Quando José Paulino caiu vítima da febre amarela, durante o período de sua defecção, os serviços da cidade precisariam continuar. Foi então que esse grupo heroico assumiu as funções dos responsáveis enfermos. Daí o receio de alguma represália, fruto de uma equivocada compreensão do que sejam os deveres em relação ao povo que sustenta a máquina governamental.

E José Bueno continua: “Eu, o Maximiliano e o Luís Fiscal temos autorizado todas as despesas que são necessárias – tudo, tudo, como se o José Paulino estivesse aqui. Essas despesas são altas e acho que temos mesmo autorizado alguma coisa mais do que o estabelecido. Fazemos isso porque não tem aqui camarista a quem se entregue esta população que agora é que sabe o quanto está sofrendo. Não sei quantas casas, das habitadas, não tem um doente, mas sei de muitas que têm 4 e 5, e outras que tem 2, porque já morreram 2 e 3!”.

José Bueno já conhecia como se comportava o establishment imperial, não o magnânimo e democrata Imperador que logo mais seria traído e obrigado a deixar sua pátria como se criminoso fosse. Daí sua preocupação: “Se você vir que a Câmara pode sofrer, ou por outra, que o José Paulino pode sofrer algum desgosto pelo que estamos fazendo na ausência dele, você nos diga, porque faremos o José Paulino chamar outro vereador (quem há de ser?) para assumir a direção e responsabilidade disto tudo e nós vamos descansar de ver lágrimas e misérias”.

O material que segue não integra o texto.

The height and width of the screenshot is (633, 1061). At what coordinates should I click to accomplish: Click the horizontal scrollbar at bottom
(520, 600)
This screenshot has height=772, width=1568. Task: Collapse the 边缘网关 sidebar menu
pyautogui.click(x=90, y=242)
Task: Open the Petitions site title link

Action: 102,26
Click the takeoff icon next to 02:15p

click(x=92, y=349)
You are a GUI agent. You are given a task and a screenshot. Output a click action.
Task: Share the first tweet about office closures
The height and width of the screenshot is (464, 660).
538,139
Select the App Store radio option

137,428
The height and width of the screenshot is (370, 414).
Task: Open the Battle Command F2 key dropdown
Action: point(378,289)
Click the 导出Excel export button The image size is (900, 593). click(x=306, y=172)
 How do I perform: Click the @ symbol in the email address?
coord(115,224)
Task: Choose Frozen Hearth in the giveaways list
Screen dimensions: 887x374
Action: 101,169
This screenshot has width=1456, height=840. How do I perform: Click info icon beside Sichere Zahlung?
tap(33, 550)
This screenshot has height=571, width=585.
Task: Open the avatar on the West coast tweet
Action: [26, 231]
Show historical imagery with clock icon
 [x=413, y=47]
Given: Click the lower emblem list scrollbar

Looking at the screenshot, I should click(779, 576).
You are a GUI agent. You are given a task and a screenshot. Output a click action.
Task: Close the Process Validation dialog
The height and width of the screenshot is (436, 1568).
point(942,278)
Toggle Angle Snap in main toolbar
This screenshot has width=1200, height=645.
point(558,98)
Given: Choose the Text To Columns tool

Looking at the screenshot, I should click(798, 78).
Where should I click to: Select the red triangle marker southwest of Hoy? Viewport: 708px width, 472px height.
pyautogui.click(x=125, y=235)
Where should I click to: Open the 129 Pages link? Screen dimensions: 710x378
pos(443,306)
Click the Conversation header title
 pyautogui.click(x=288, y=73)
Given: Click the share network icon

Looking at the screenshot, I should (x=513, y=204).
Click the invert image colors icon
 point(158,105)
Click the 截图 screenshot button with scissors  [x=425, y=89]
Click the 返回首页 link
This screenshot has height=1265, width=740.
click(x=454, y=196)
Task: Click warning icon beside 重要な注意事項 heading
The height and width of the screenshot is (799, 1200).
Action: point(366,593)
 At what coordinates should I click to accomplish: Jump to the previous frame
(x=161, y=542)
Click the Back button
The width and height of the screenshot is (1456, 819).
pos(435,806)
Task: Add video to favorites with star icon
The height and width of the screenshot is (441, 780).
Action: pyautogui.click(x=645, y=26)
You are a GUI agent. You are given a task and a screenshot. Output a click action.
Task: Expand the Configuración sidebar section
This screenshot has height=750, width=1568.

A situação era, mesmo, desesperadora: “Não se escreve o que por aqui vai! Na loja (era a maçonaria em ação) não fazemos outra coisa senão tomar apontamentos e atender, só e exclusivamente, o serviço da peste – é um trabalho tal que, quando chega a noite, a gente está esbandalhado. Calculo em mais de 400 doentes (numa população que acho que não exagero dizendo que é agora apenas de 3.000!). Venha logo sua resposta, para nossa tranquilidade. Adeus. O amigo José Bueno”.

Eram tempos de probidade, de correção, de se levar a sério o Erário, fruto do trabalho de todos e que não pode ser tratado como coisa e propriedade do mandatário da vontade popular.

Hoje, além das epidemias em sentido estrito, que ainda virão, se o aquecimento global persistir e aumentar, existe aquela do uso do dinheiro do povo para fins personalíssimos e muito distantes da ética, matéria-prima de que o Brasil tem crescente carência.